▶ _Data for this task_:
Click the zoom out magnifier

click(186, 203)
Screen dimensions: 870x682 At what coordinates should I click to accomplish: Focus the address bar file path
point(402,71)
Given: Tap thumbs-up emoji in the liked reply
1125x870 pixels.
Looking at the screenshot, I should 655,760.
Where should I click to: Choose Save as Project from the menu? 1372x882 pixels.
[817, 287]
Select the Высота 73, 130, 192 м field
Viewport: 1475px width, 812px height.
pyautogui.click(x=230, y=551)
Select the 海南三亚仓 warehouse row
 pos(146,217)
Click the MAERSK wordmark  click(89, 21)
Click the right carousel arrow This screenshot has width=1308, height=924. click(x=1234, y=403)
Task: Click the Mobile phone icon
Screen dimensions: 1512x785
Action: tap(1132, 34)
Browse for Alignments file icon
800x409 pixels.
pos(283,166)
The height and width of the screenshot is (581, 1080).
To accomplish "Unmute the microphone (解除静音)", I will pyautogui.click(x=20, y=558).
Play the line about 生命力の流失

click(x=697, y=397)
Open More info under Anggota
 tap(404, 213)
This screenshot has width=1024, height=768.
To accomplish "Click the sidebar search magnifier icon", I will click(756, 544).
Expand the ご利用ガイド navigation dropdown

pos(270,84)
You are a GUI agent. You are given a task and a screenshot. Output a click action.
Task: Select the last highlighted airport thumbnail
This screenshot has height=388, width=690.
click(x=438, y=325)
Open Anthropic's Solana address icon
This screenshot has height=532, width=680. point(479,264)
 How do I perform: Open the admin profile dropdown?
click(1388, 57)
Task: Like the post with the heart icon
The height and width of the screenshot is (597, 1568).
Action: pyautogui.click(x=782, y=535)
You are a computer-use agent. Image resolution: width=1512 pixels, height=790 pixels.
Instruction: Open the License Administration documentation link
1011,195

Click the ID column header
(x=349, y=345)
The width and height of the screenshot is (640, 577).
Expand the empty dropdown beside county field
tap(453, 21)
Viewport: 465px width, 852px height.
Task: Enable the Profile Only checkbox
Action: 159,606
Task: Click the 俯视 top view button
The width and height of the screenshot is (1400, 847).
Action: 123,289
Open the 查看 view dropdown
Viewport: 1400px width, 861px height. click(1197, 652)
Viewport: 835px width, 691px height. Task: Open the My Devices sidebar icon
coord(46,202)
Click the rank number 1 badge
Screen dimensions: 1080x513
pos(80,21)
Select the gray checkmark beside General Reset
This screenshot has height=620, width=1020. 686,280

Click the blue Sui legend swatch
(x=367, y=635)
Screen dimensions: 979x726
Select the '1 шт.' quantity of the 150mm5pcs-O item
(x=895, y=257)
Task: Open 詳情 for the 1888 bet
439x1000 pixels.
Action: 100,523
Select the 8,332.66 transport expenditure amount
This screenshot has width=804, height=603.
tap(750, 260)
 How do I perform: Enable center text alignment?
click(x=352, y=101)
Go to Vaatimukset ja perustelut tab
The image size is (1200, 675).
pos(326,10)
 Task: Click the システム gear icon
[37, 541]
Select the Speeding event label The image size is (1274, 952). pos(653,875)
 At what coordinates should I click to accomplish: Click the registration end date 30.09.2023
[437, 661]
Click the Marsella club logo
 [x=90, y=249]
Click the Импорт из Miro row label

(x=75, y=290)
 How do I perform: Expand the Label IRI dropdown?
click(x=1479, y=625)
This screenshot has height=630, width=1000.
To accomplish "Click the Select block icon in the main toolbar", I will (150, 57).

▶ _What to produce_: Rewrite the data from the line containing "Open More info under Anggota" through the line containing "This screenshot has height=532, width=680.", swapping "thumbnail" for "tile" and leaving everything else as it is.

▶ _Result for this task_:
Open More info under Anggota
 tap(404, 213)
This screenshot has width=1024, height=768.
To accomplish "Click the sidebar search magnifier icon", I will click(756, 544).
Expand the ご利用ガイド navigation dropdown

pos(270,84)
You are a GUI agent. You are given a task and a screenshot. Output a click action.
Task: Select the last highlighted airport tile
This screenshot has height=388, width=690.
click(x=438, y=325)
Open Anthropic's Solana address icon
This screenshot has height=532, width=680. point(479,264)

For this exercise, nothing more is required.